The Daily Telegraph has clearly decided of late that, whilst the world is in meltdown all around us, and Fred the Shred is running off with even more money than the Van team can spend on chocolate brownies, we could all do with a little light relief.
How altruistic of them.
In just the past couple of weeks, there have been several stories that have made the front page which, in other circumstances, might have been buried slightly further into the paper.
We’ve had the “doodling improves your performance” piece – based on an epiphany experienced by one of the ‘research’ team during a particularly dull meeting, per chance?
Then we had the crucial Stateside news that we’ve all been waiting for: not Obama’s massive economic stimulus package; not that diplomatic relations have been restored with Iran.
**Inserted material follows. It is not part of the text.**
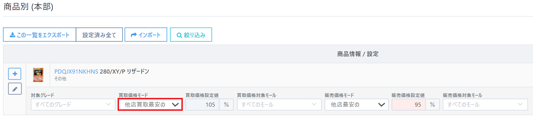Image resolution: width=533 pixels, height=119 pixels.
Task: Click the blue plus icon button
Action: point(15,74)
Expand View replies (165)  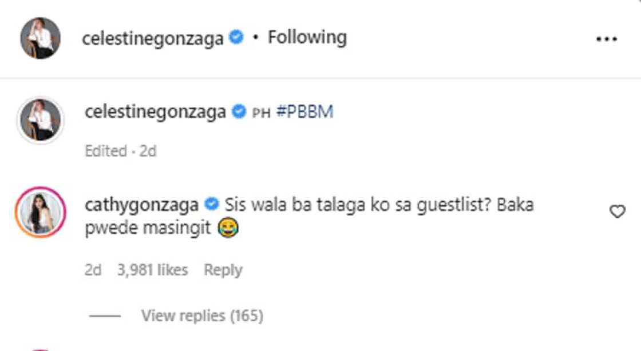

No. The Obamas’ pooch of choice is a Portuguese Water Dog. Crucial stuff.
And, naturally, it’s important that space is left on the front page of any major national broadsheet to give an admirable amount of coverage to any study that details why “women cannot read maps and men lose their keys”. You can argue all you want that it’s down to differences in evolutionary traits. I say the latter is just poor organisation (and the former’s not true anyway).
But, in spite of these stories, which did provide a little diversion from the fact that unemployment’s rising, the value of savings is falling, and we may as well all give up now, there has been one front page that’s firmly caught my eye.
The story’s not ground-breaking; it’s not new; it’s not even something we’re not aware of.
But that doesn’t mean that the fact that people who look like their dogs always amuse. And if that makes us forget, momentarily, that on Fred Goodwin’s pension, we could keep the Van team in brownies for at least a fortnight, that’s no bad thing.